EXERCISE AIM:
Every line in the data below has to be repeated exactly; no picture belongs in the result.

[Records from a collection]
______________________________

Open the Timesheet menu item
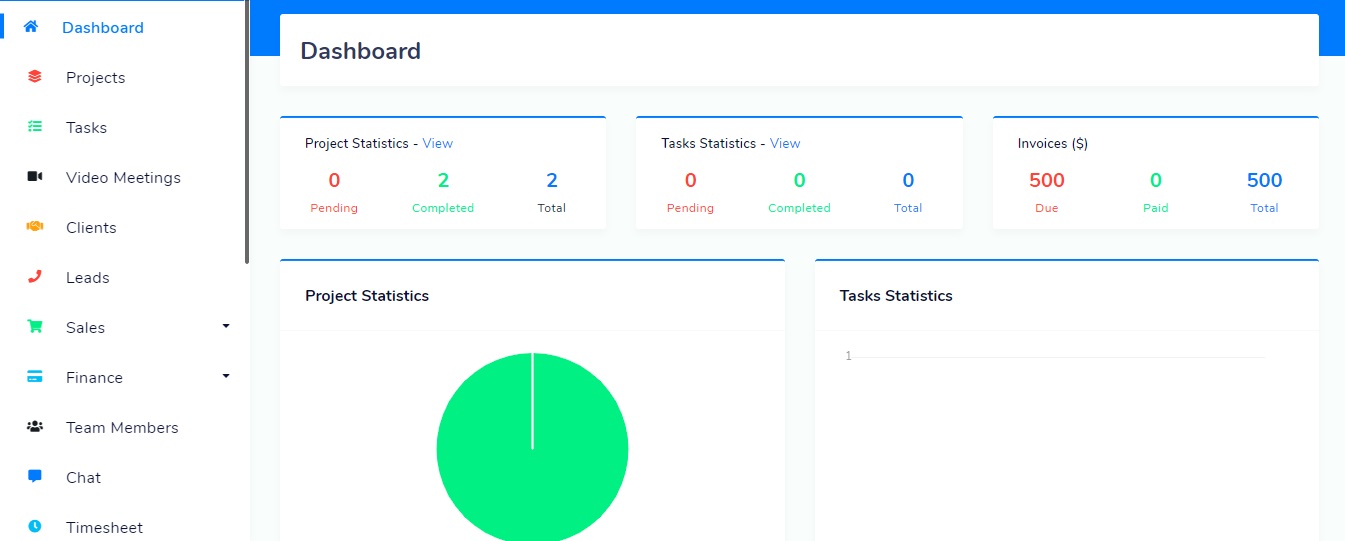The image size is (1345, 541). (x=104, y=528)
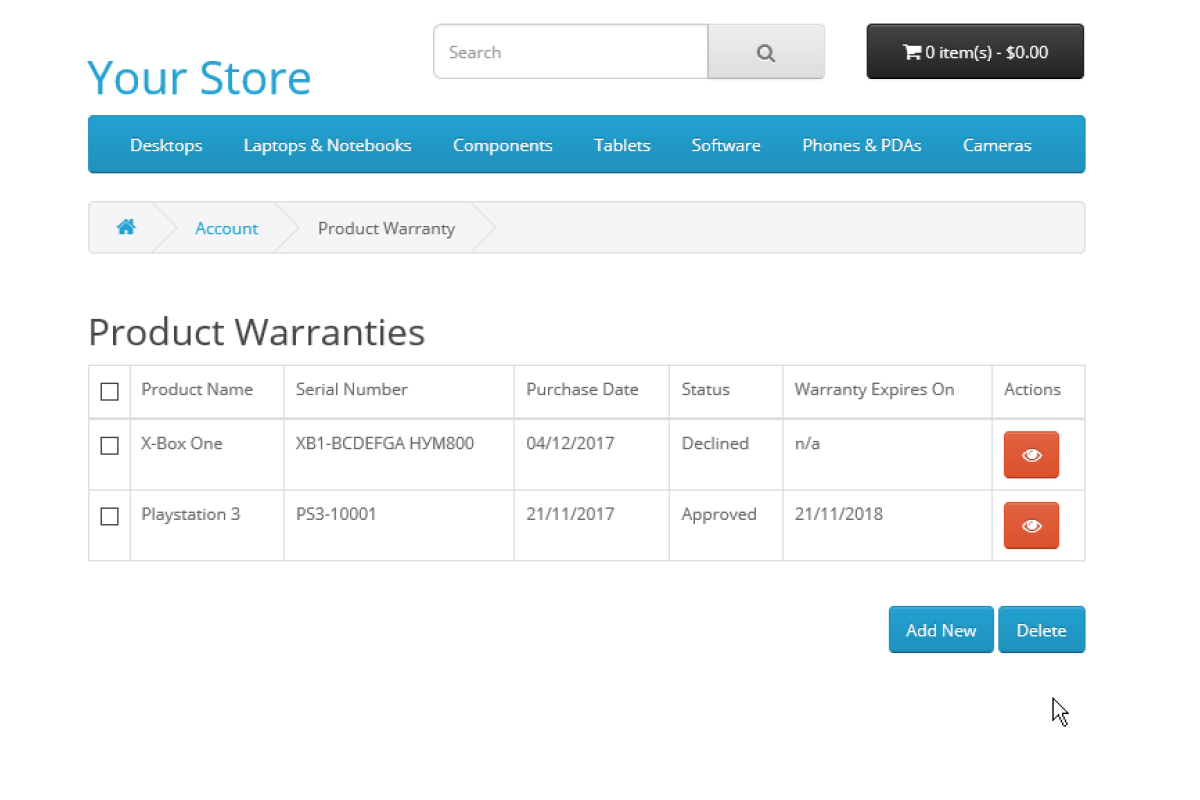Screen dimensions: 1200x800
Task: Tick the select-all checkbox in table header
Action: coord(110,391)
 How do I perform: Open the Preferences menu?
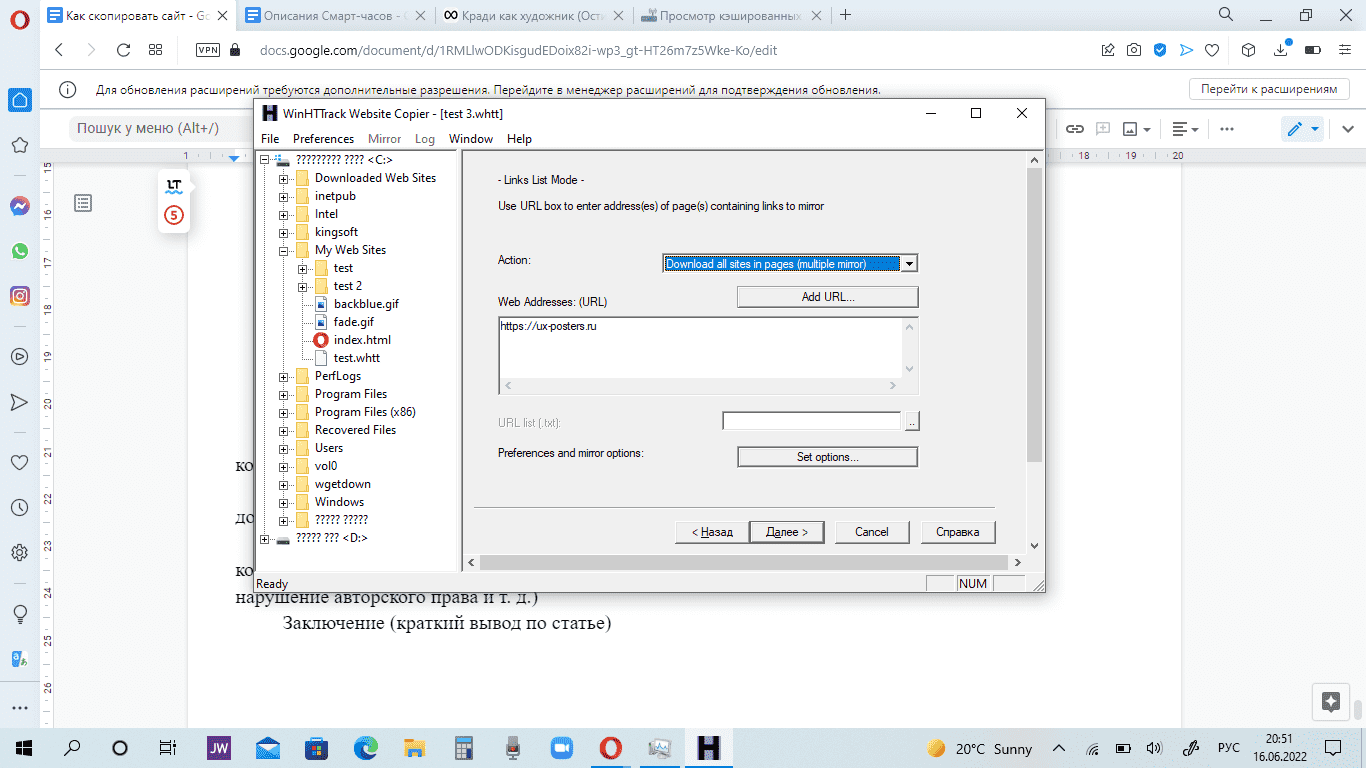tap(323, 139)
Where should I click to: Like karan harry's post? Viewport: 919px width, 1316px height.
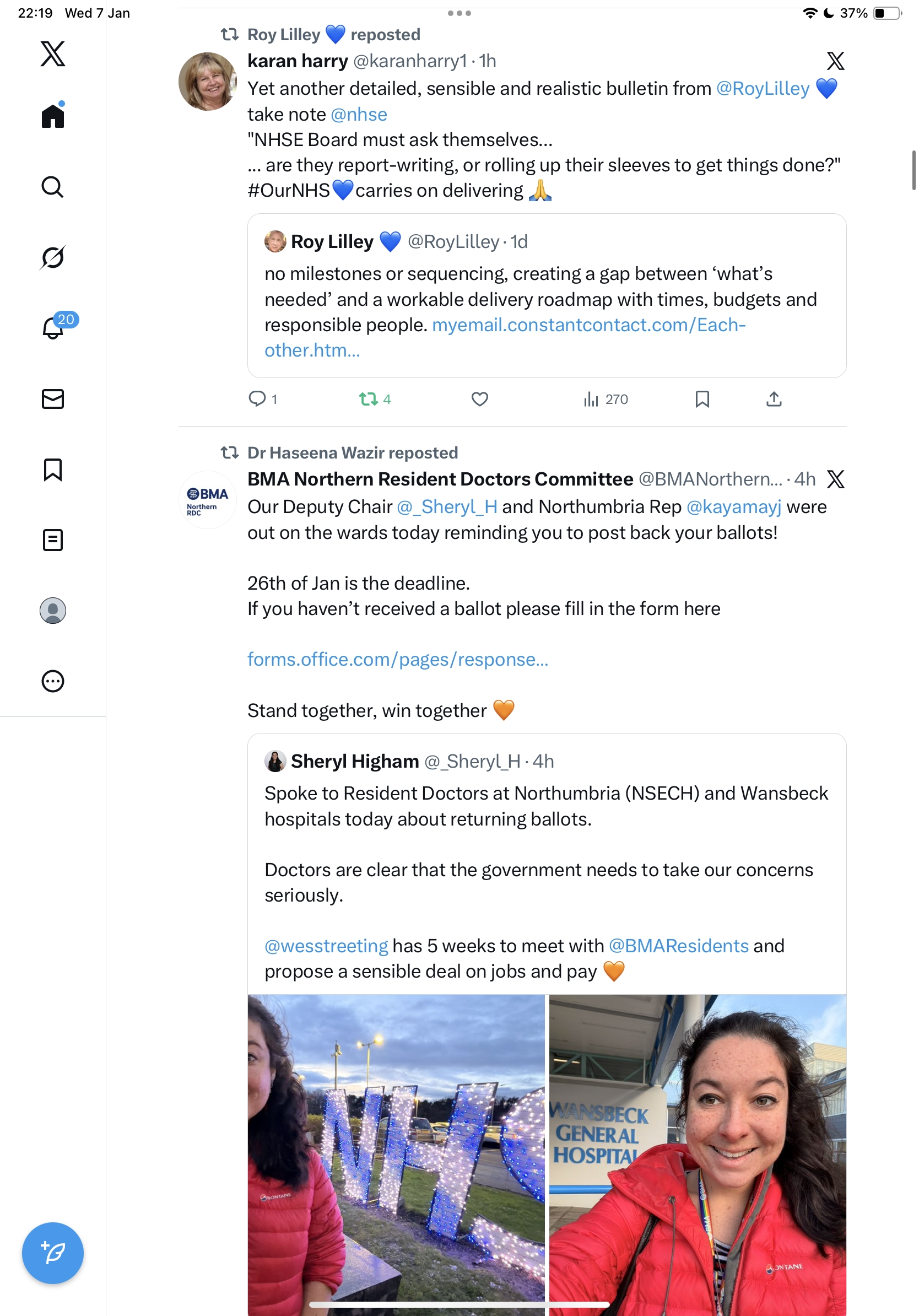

______________________________

WRITTEN ANSWER:
Open the Timesheet menu item
The image size is (1345, 541). (x=104, y=528)
Screen dimensions: 1200x800
Task: Tick the select-all checkbox in table header
Action: coord(110,391)
 How do I perform: Open the Preferences menu?
tap(323, 139)
Where should I click to: Like karan harry's post? Viewport: 919px width, 1316px height.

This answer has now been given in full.